Family, Pierre and Marie Curie with their daughter Irène, c. 1904, shortly after the couple had shared the Nobel Prize in Physics

Family, Pierre and Marie Curie with their daughter Irène, c. 1904, shortly after the couple had shared the Nobel Prize in Physics

The Extraordinary General Meeting of the Royal European Academy of Doctors-Barcelona 1914 (RAED) chose last April 11 as honorary academicians to Hélène Langevin-Joliot, doctor in Nuclear Physics from the University of Paris, and Pierre Joliot-Curie, doctor in Biochemistry from the University of Paris. The fact that both brothers, scientists of great international relevance, are the grandchildren and children of four Nobel laureates: Marie Curie, Pierre Curie, Irène Curie and Pierre Joliot.

Both are grandchildren of Marie Curie, who obtained the prized award in two occasions, in 1903 that of Physics and in 1911 that of Chemistry. Also recognised by this distinction were his grandfather Pierre, husband of Marie, and his parents Frédéric and Irène Joliot-Curie. Hélène Langevin-Joliot (Paris, September 19, 1927) did not get to know her grandfather and was seven years old when her grandmother Marie died, a loving and sweet woman who played with her in the park, took her for a walk along the shore of the Seine and wrapped her with love and tenderness. It was from the age of 15 that she began to be aware of the importance of her grandmother’s work and of the impact of saying her name or that of her parents around the world. “As a child I was not aware of any of that, she was only my grandmother and my parents, nothing else”.

Marie, Irene y Héléne, tres generaciones de físicas Curie M.V.

Marie, Irene and Héléne, three generations of physicists Curie M.V.

Hélène finished her high school studies with very good grades. At home she talked about science continuously and she thought it was an easy job, so she let herself be carried away by that impulse and by the feeling of being happy through her profession, because at home she was never told that science was for have public recognition, but rather a feeling of play, of enjoying. “These were the experiences that pushed me to be a nuclear physicist”, she says.

“My grandfather Pierre was a thinker and a scientist of the highest level representing the end of the 19th century and the beginning of the 20th. Marie was an example of tenacity, work and organization. If there was something she wanted to do, nothing would resist her. My mother was more like Pierre, she always said that is why I understood Marie so well. My father was all fireworks, an exuberant, elegant man, who always tried to convince his interlocutor. My mother was limited to giving her opinion, but my father wanted to convince”. Hélène is proud of having been so tenacious and still working, at 92 years old.

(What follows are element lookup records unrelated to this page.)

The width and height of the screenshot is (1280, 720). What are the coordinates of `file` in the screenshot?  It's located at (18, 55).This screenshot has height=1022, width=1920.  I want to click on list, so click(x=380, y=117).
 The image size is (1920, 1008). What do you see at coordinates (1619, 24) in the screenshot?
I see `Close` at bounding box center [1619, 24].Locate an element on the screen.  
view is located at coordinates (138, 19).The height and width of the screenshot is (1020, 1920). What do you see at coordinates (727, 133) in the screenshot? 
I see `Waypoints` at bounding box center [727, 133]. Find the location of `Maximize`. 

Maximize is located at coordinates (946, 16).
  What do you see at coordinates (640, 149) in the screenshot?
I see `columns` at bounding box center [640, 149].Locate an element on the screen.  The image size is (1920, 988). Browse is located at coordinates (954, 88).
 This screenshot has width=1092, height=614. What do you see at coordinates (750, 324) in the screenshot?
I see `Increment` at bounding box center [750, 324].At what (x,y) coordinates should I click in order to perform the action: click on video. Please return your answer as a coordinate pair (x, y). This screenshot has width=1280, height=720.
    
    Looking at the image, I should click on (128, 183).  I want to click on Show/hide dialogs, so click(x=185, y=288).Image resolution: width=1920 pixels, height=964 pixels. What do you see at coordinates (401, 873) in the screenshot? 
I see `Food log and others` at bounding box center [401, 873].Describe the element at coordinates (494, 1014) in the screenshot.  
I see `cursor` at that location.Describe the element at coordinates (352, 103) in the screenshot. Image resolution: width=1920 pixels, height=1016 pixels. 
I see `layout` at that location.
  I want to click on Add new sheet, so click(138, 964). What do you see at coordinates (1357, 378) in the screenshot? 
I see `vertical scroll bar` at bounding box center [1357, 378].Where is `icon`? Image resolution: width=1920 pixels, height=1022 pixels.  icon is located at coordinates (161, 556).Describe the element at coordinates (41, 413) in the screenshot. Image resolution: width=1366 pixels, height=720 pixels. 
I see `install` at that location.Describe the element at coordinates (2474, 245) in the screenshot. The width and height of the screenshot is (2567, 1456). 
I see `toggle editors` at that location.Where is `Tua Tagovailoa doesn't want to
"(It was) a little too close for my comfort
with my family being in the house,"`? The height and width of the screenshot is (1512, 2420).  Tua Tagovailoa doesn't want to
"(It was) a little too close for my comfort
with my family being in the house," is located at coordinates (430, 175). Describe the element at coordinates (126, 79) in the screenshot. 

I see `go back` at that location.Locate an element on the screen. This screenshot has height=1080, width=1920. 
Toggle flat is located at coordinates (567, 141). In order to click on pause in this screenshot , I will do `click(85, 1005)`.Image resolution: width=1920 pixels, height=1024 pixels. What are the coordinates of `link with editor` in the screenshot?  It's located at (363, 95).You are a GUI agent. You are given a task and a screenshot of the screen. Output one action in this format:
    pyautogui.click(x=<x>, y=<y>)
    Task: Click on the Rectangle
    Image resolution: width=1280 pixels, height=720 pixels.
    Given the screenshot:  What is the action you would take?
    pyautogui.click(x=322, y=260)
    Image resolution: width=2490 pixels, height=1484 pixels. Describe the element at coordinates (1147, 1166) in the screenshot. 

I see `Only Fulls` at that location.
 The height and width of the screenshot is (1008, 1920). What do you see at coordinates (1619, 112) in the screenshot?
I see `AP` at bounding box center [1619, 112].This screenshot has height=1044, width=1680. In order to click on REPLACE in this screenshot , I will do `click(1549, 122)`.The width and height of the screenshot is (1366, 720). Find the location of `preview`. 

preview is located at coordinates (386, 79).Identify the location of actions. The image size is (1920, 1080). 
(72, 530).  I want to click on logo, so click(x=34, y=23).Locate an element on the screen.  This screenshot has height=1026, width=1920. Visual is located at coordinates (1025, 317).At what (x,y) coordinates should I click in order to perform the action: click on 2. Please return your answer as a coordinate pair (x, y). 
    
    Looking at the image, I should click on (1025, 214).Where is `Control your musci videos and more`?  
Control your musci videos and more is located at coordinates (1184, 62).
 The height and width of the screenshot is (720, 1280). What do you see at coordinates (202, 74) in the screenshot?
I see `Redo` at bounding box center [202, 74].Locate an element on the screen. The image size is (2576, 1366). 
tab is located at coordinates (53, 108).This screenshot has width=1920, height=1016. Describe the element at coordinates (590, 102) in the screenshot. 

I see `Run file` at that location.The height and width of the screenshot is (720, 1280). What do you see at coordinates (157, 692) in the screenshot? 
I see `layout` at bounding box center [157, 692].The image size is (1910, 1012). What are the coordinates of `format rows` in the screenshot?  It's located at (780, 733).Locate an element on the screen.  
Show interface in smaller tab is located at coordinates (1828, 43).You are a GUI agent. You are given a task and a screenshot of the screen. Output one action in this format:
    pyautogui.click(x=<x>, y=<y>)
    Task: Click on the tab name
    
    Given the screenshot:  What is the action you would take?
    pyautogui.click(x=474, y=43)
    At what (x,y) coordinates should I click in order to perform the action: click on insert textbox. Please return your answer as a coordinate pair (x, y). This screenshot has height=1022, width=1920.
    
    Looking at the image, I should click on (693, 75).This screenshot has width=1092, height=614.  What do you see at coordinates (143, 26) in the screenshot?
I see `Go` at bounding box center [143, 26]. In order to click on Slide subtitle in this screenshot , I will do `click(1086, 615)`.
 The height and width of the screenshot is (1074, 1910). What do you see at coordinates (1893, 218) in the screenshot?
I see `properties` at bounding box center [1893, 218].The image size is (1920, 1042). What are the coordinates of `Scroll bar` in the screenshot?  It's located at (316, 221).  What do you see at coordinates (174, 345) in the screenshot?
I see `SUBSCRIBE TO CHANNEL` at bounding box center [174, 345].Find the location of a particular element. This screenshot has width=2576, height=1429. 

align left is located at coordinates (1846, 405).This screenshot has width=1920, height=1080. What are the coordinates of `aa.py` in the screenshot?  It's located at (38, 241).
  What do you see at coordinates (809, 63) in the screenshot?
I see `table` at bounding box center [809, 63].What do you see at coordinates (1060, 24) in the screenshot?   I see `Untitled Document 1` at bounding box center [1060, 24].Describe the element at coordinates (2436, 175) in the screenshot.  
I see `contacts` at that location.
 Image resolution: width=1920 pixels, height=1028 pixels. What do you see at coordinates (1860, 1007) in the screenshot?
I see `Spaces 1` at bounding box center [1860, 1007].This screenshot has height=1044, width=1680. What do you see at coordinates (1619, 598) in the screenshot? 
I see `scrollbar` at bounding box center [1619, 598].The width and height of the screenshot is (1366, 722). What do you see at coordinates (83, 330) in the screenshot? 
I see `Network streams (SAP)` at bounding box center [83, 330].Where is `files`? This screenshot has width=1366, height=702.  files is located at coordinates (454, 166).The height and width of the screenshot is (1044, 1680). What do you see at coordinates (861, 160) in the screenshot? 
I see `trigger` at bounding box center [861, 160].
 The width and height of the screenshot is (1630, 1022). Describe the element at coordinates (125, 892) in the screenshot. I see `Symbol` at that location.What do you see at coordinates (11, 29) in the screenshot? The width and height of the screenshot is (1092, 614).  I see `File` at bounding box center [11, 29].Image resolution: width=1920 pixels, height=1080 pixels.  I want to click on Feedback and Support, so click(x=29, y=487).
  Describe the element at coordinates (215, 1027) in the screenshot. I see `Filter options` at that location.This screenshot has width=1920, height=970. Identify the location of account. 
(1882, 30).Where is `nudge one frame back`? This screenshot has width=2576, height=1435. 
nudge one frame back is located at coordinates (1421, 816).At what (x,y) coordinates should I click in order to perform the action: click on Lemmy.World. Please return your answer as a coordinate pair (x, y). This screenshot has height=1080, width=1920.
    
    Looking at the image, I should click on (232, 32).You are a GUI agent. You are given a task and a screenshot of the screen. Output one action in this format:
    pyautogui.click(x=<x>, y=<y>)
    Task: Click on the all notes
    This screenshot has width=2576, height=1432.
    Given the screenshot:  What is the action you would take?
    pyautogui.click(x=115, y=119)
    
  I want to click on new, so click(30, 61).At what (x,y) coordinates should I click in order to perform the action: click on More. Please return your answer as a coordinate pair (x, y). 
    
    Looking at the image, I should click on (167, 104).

Marie Curie, Irène Joliot-Curie, Pierre Joliot (el bebé), Hélène Langevin-Joliot, Frédéric Joliot-Curie y su madre Emilie

Marie Curie, Irène Joliot-Curie, Pierre Joliot (the baby), Hélène Langevin-Joliot, Frédéric Joliot-Curie and her mother Emilie

Pierre Joliot-Curie (Paris, 1932) is a great scientist who at 87 years is still active and offers conferences around the world. “I have never won a Nobel nor do I aspire to it”, says the grandson of Pierre and Marie Curie and son of Frédéric and Irène Joliot-Curie. For him, a biologist specialised in photosynthesis, competitiveness is destructive. In his opinion, science is the art of making discoveries of phenomena that correspond to reality. For this reason, imagination, risk and fear are not essential. He works as a couple, just as his parents and grandparents did, but he keeps his distance. “What we have in common is that we combine two opposite personalities: I cannot imagine two people more different than Pierre and Marie Curie: he was a science poet, she was a fighter, their combination was extraordinary”, he explains. Joliot-Curie remembers his childhood as a very happy time. His parents took the science home, but, unlike his sister, “who was an excellent student”, the biologist defines himself as a lazy person: “I always was, still today. I did not open the laboratory because I wanted to do good for society, but because it is what I enjoy”. The important thing for him is the search, to keep the investigation alive. Quoting his grandmother, he recalls: “Research is the last form of adventure that remains for man”.